[LU-7619] USE_LU_REF/lu_ref feature broken after some REFASSERT()s have been added without lu_ref::lf_guard protection Created: 30/Dec/15  Updated: 13/Jul/16  Resolved: 13/Jul/16

Status: Resolved
Project: Lustre
Component/s: None
Affects Version/s: None
Fix Version/s: Lustre 2.9.0

Type: Bug Priority: Minor
Reporter: Bruno Faccini (Inactive) Assignee: Bruno Faccini (Inactive)
Resolution: Fixed Votes: 0
Labels: None

Severity: 3
Rank (Obsolete): 9223372036854775807

 Description   

Some quite old patches have introduced several REFASSERT()s, to strengthen lu_ref feature controls, but not under required lu_ref::lf_guard spin-lock protection.
This can cause unexpected "self" dead-lock situations (vs LBUG/ASSERT!!) upon lu_ref failure detection.
This has been unveiled during my own usage of the feature to track and debug some unreferencing bug/lack.



 Comments   
Comment by Bruno Faccini (Inactive) [ 30/Dec/15 ]

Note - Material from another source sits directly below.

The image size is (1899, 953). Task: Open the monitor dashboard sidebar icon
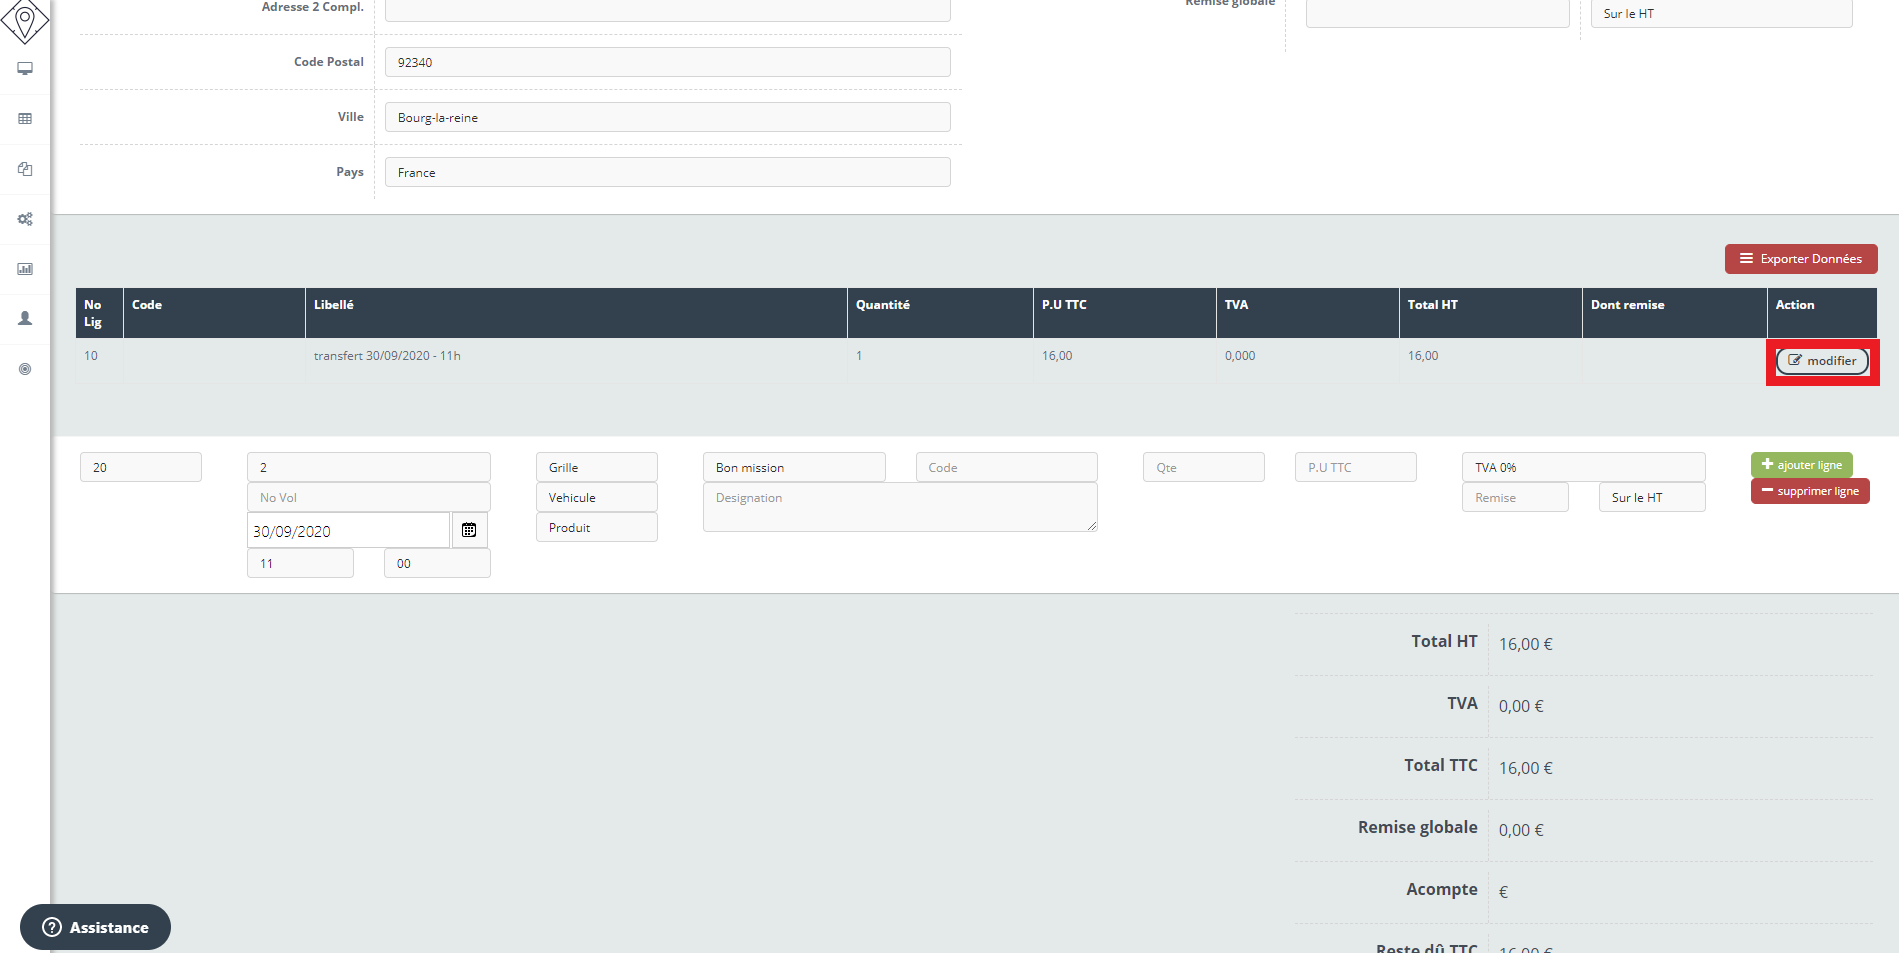(x=25, y=69)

For info, the specific dead-lock situation I have encountered when using lu_ref failure and caused by this bug had the following signature/stack :

<1>LustreError: dumping log to /tmp/lustre-log.1451225788.113113
<0>BUG: soft lockup - CPU#1 stuck for 67s! [ldlm_bl_03:113432]
<4>Modules linked in: lustre(U) ofd(U) osp(U) lod(U) ost(U) mdt(U) mdd(U) mgs(U) osd_ldiskfs(U) ldiskfs(U) lquota(U) lfsck(U) jbd2 obdecho(U) mgc(U) lov(U) osc(U) mdc(U) lmv(U) fid(U) fld(U) ptlrpc(U) obdclass(U) ksocklnd(U) lnet(U) sha512_generic crc32c_intel libcfs(U) nfsd exportfs nfs lockd fscache auth_rpcgss nfs_acl sunrpc cpufreq_ondemand acpi_cpufreq freq_table mperf ib_ipoib rdma_ucm ib_ucm ib_uverbs ib_umad rdma_cm ib_cm iw_cm sg joydev microcode iTCO_wdt iTCO_vendor_support igb i2c_algo_bit sb_edac edac_core i2c_i801 i2c_core lpc_ich mfd_core ioatdma dca shpchp ext3 jbd mbcache sd_mod crc_t10dif isci libsas scsi_transport_sas mlx4_ib ib_sa ib_mad ib_core ib_addr ipv6 mlx4_en ptp pps_core mlx4_core ahci wmi dm_mirror dm_region_hash dm_log dm_mod [last unloaded: scsi_wait_scan]
<4>CPU 1
<4>Modules linked in: lustre(U) ofd(U) osp(U) lod(U) ost(U) mdt(U) mdd(U) mgs(U) osd_ldiskfs(U) ldiskfs(U) lquota(U) lfsck(U) jbd2 obdecho(U) mgc(U) lov(U) osc(U) mdc(U) lmv(U) fid(U) fld(U) ptlrpc(U) obdclass(U) ksocklnd(U) lnet(U) sha512_generic crc32c_intel libcfs(U) nfsd exportfs nfs lockd fscache auth_rpcgss nfs_acl sunrpc cpufreq_ondemand acpi_cpufreq freq_table mperf ib_ipoib rdma_ucm ib_ucm ib_uverbs ib_umad rdma_cm ib_cm iw_cm sg joydev microcode iTCO_wdt iTCO_vendor_support igb i2c_algo_bit sb_edac edac_core i2c_i801 i2c_core lpc_ich mfd_core ioatdma dca shpchp ext3 jbd mbcache sd_mod crc_t10dif isci libsas scsi_transport_sas mlx4_ib ib_sa ib_mad ib_core ib_addr ipv6 mlx4_en ptp pps_core mlx4_core ahci wmi dm_mirror dm_region_hash dm_log dm_mod [last unloaded: scsi_wait_scan]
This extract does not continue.